To say that the individual is a form with a history is not particularly controversial. It is also widely acknowledged that the setting that produced the individual has changed. Hardt and Negri, for example, follow Gilles Deleuze in describing this change as the passage from disciplinary society to the society of control.

They point out how disciplinary logics worked primarily within the institutions of civil society to produce individuated subjects.[1] Michel Foucault is explicit on this point in Discipline and Punish where he notes how the crowd is abolished and replaced by a collection of separated individualities.[2]

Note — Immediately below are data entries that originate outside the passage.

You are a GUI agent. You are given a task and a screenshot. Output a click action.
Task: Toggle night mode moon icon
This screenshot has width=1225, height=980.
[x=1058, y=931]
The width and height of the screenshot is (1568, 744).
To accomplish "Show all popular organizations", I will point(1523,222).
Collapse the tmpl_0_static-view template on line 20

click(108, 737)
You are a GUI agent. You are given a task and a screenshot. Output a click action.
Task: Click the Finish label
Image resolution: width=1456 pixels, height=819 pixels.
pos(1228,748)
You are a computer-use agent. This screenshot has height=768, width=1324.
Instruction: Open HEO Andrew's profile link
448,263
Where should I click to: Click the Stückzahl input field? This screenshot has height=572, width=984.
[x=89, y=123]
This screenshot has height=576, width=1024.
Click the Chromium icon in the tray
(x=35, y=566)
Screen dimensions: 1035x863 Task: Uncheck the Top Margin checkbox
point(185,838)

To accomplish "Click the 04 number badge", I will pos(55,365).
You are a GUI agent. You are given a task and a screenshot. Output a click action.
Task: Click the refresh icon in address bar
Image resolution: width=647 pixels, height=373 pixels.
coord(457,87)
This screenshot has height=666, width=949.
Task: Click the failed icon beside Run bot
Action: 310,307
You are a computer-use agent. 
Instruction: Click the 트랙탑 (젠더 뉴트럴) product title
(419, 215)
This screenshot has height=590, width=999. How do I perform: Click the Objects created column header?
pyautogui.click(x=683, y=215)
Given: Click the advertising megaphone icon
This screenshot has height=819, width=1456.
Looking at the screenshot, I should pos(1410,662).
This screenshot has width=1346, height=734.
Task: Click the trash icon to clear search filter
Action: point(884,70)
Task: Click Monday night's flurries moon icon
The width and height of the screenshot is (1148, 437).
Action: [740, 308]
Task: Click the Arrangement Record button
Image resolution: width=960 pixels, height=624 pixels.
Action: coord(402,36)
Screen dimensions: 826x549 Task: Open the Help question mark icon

Very briefly and schematically, by the end of the twentieth century, disciplining and mediating institutions—the nuclear family, the prison, the school, the union, and the church—were in crisis. The spaces, logics, practices, and norms previously coalescing into social and economic institutions have broken down and apart. In some instances, the release of an institutional logic from its spatial constraints has given it all the more force; in other instances, the opposite has occurred.

Thus, corresponding to this pervasive dissolution is an “indeterminacy of the form of the subjectivities produced.”[3] Consequently, Hardt and Negri conclude that the bourgeois individual—the citizen-subject of an autonomous political sphere, the disciplined subject of civil society, the liberal subject willing to vote in public and then return home to his private domesticity—can no longer serve as a presupposition of theory or action. They suggest that in its place, we find fluid, hybrid, and mobile subjectivities who are undisciplined, who have not internalized specific norms and constraints, and who can now only be controlled.

Networked communication technologies facilitate this control (together with other mechanisms like walls and weapons). As the decline of discipline weakened individuating structures, new techniques of individuation took their place. An easy example (one prominent in Turkle’s discussion) is the adoption of mobile phones as personal media devices for kids. Enabling parents to keep track from a distance, phones fill-in for the direct supervision and contact that has diminished in the wake of increasing work demands on parents, particularly, mothers.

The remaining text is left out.